Tiny creatures burrow and tunnel in wood

Tiny creatures burrow and tunnel in wood

The work around our house continues.  We’re deep in mid-winter chores.  I had to cancel a possible trip to the city tonight, as our wood room still needed to be filled.  We half finished it yesterday; today demanded full cooperation.

The newly-stacked wood still feels damp to the touch, so we’ve compiled a separate pile of the older dry wood next to the wood stove.  We’ll burn these fellas for a day or two before advancing upon the newly stacked piles.

I have nothing more to say about filling the wood room at this time.  You received the entire scoop reading yesterday’s entry.  (Except I forgot to share about emptying the ashes and chopping the kindling during the litany of wood-related activities.)

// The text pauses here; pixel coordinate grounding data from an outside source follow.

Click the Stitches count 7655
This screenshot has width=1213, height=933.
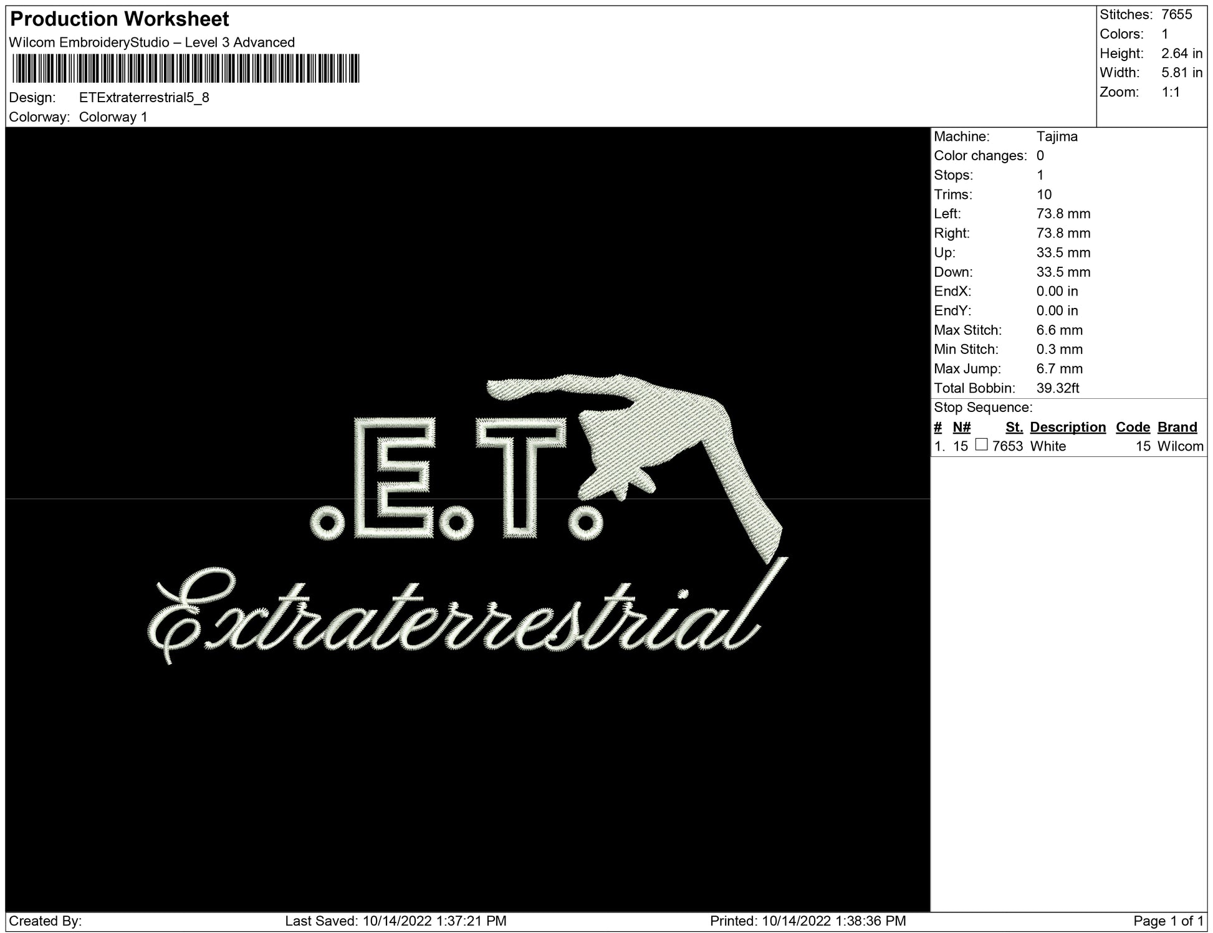[1176, 15]
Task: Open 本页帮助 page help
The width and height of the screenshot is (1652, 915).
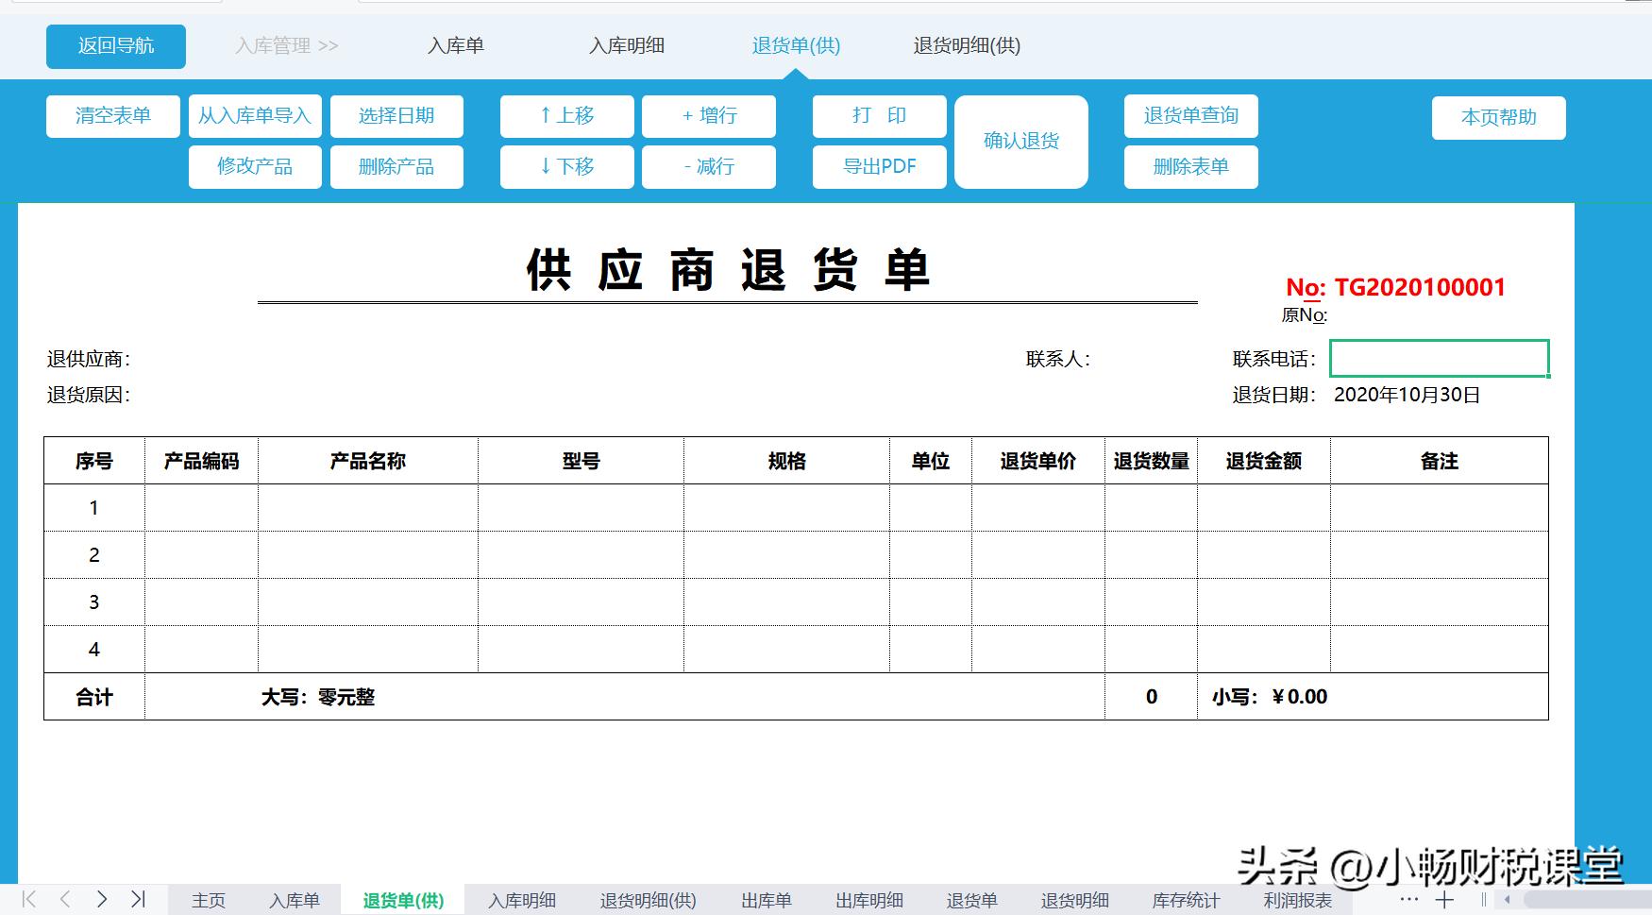Action: click(1498, 116)
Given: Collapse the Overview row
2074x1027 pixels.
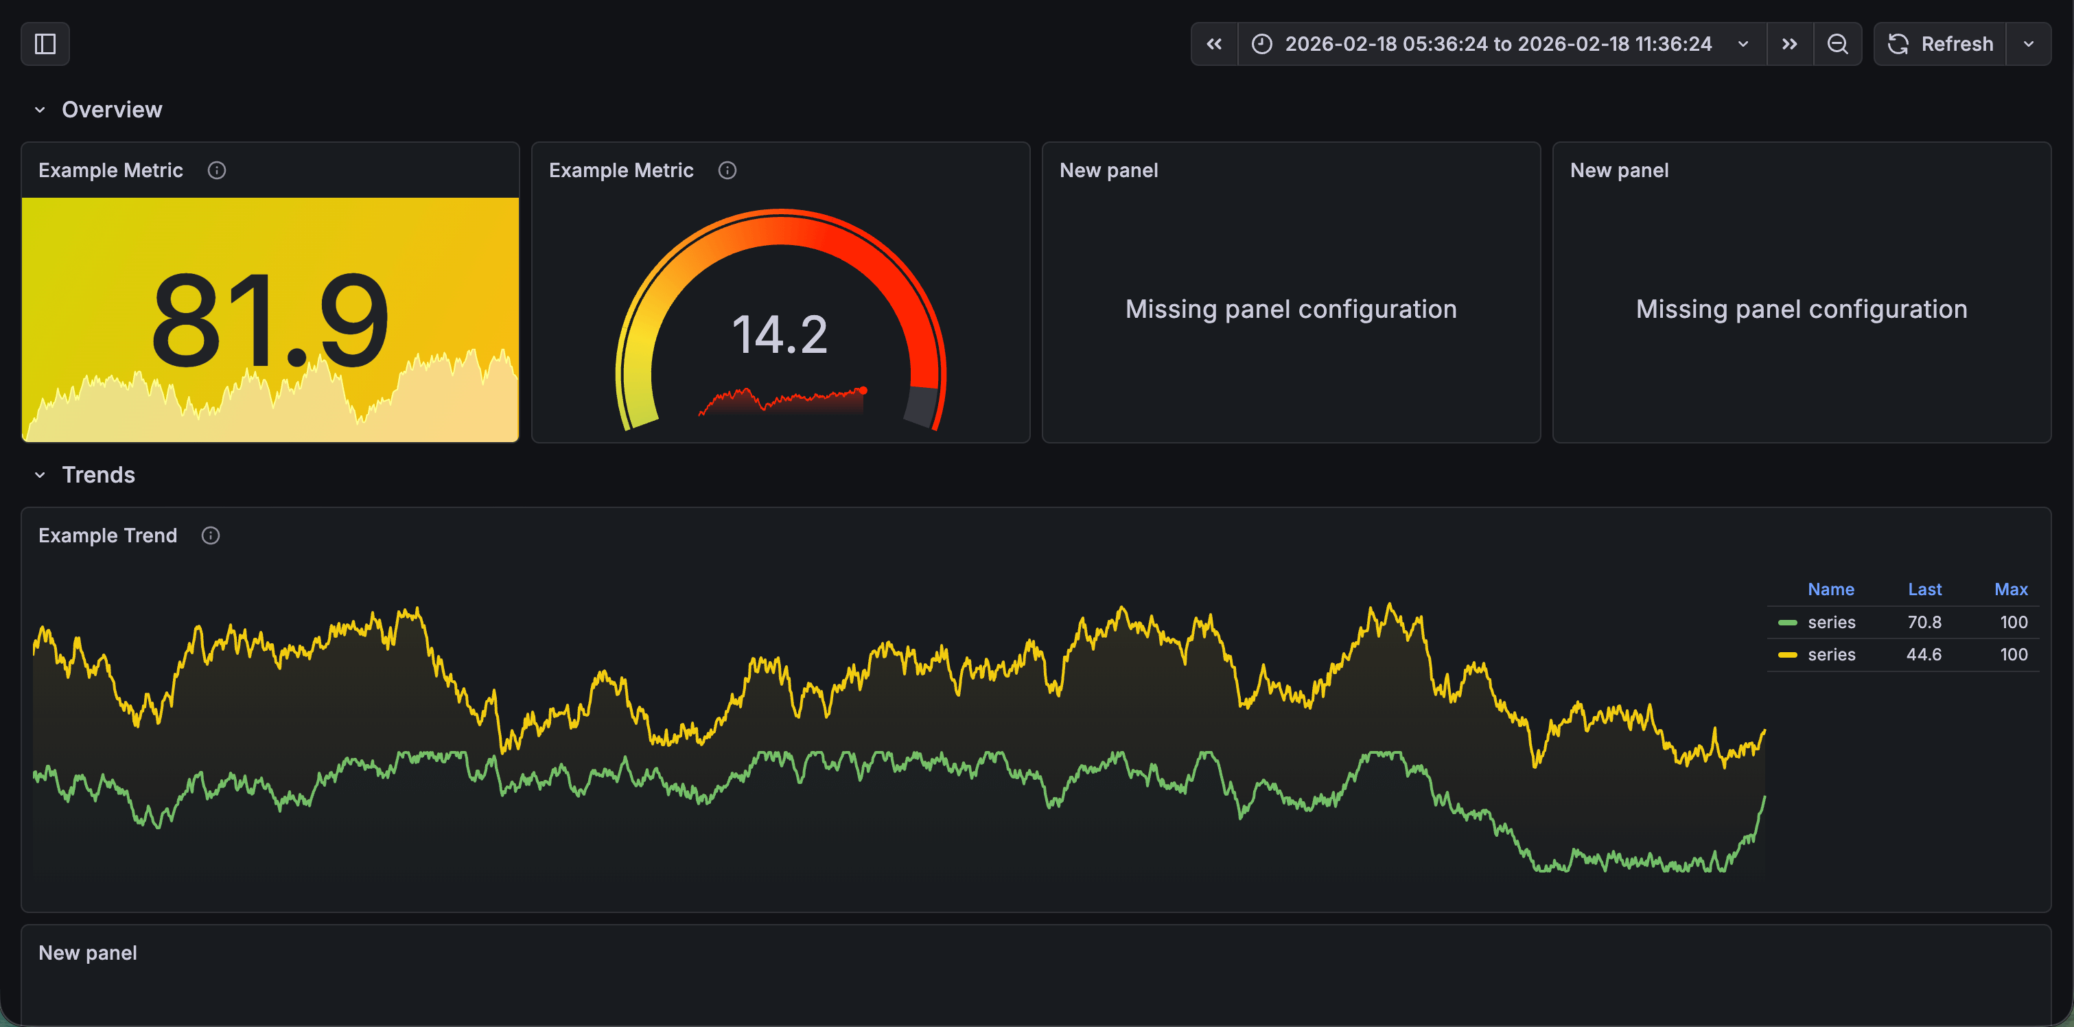Looking at the screenshot, I should [x=39, y=110].
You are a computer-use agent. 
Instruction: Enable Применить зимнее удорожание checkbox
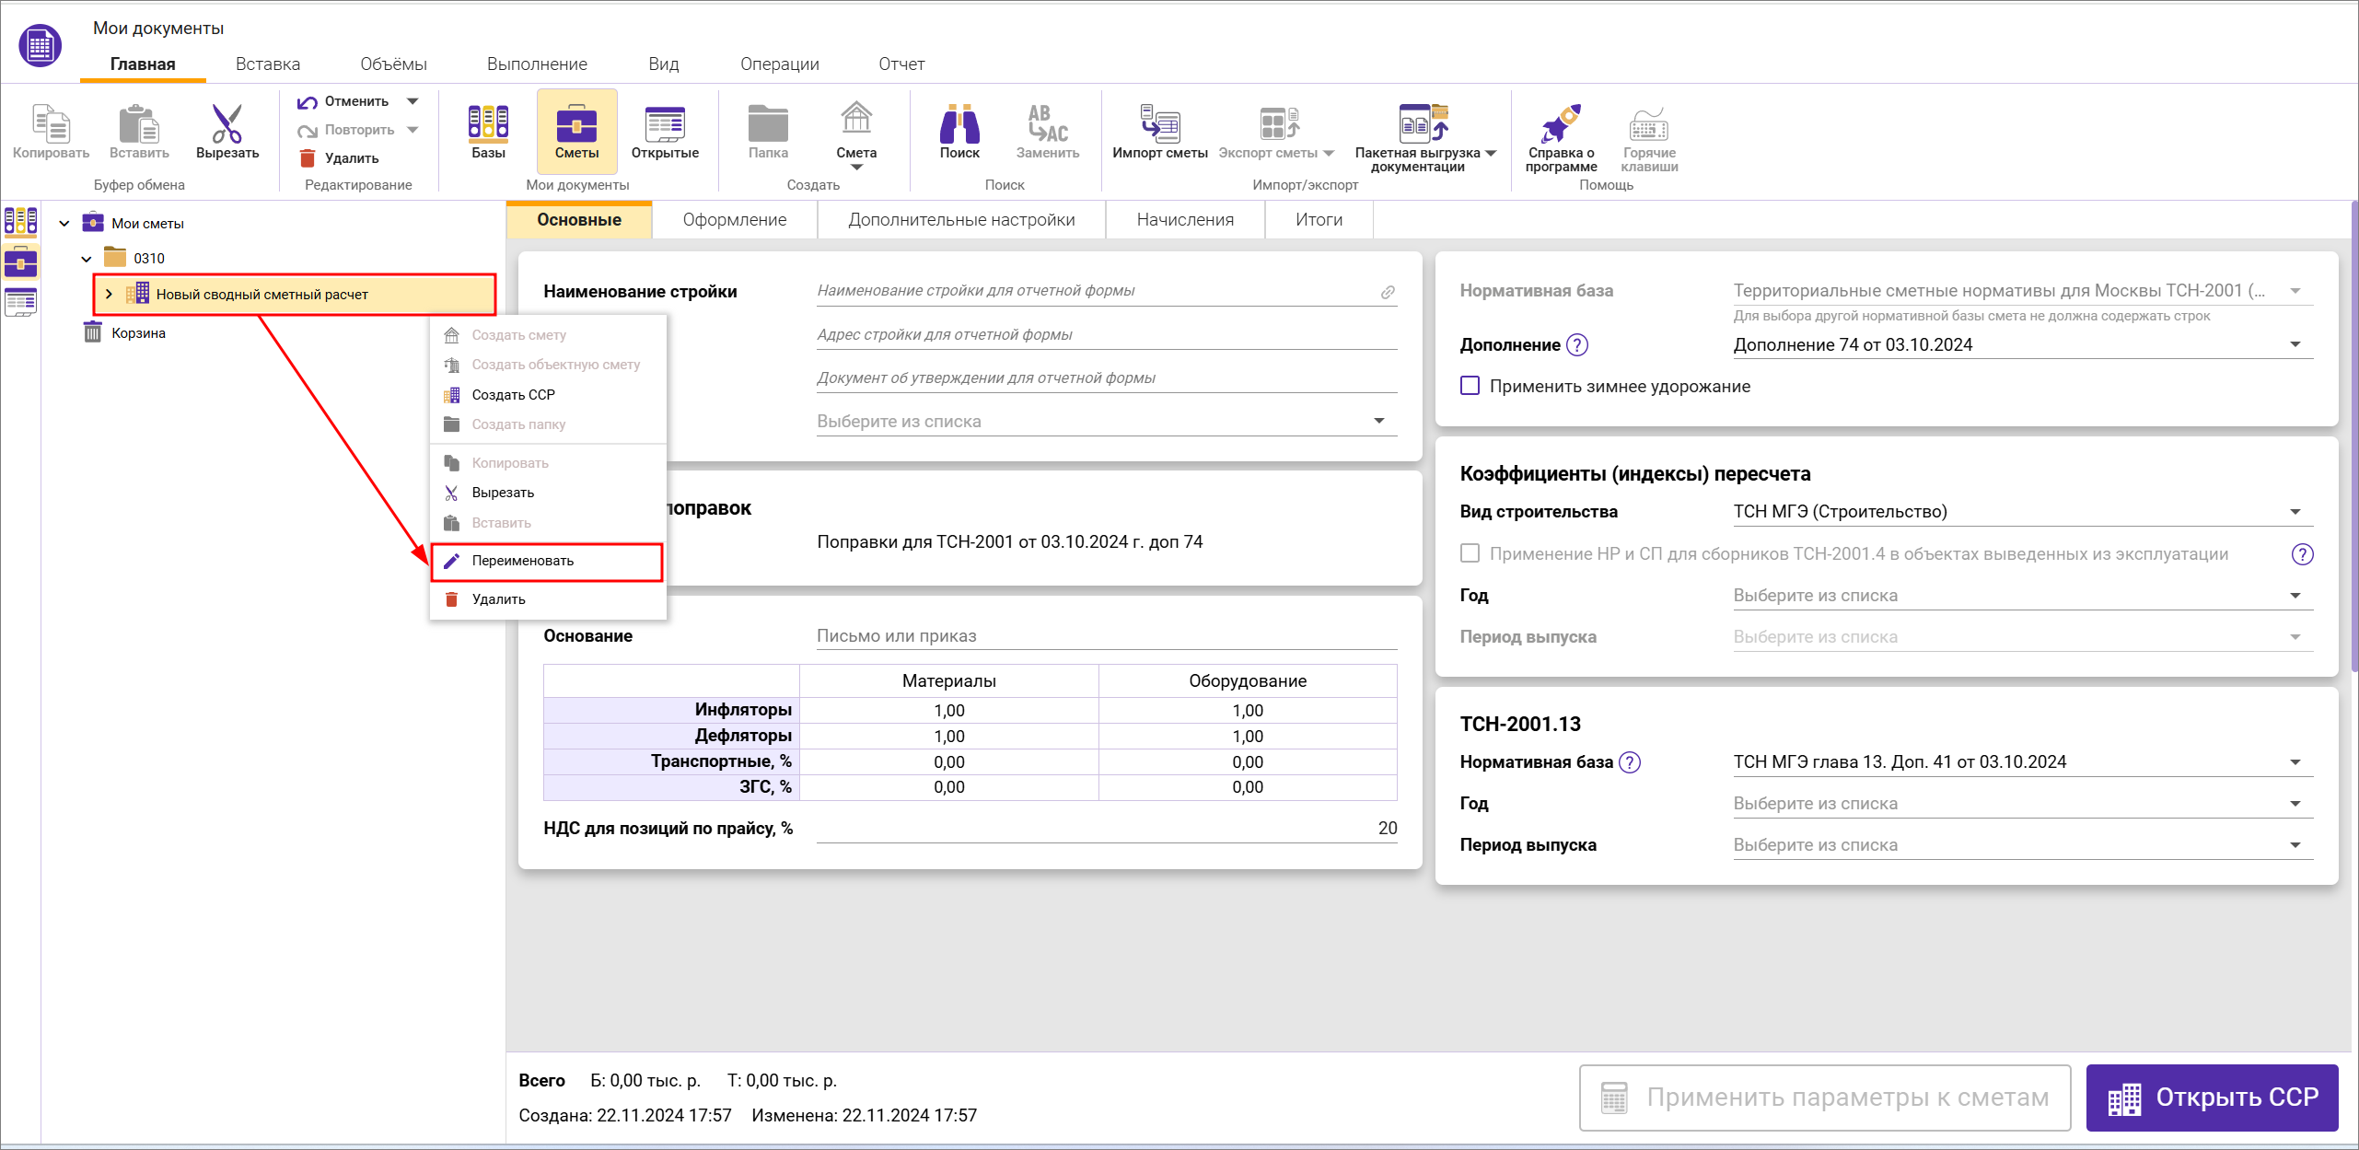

Therefore, you may hear what Henry David Thoreau had to say about his sojourn at Walden Pond in 1845.  Let’s peek in his book “Walden” and see if some similarities remain:

Every man looks at his wood-pile with a kind of affection.  I love to have mine before my window, and the more chips the better to remind me of my pleasing work.  I had an old axe which nobody claimed, with which by spells in winter days, on the sunny side of the house, I played-about with stumps which I had got out of my bean-field.  As my driver prophesied when I was ploughing, they warmed me twice, once while I was splitting them, and again when they were on the fire, so that no fuel could give more heat.

…Hard green wood just cut, though I used but little of that, answered my purpose better than any other.  I sometimes left a good fire when I went to take a walk in a winter afternoon; and when I returned three or four hours afterward, it would be still alive and glowing.  My house was not empty though I was gone.  It was as if I had a cheerful housekeeper behind.  It was I and Fire that lived there; and commonly my housekeeper proved trustworthy.

If Henry could wax poetically about wood and fire, so can we.  I am now tempted to think of the Fire burning in our wood stove as a cheerful trustworthy housekeeper.  We’ve paid that housekeeper with our labor, and she serves us well, looking after the house daily during these long gray winter days.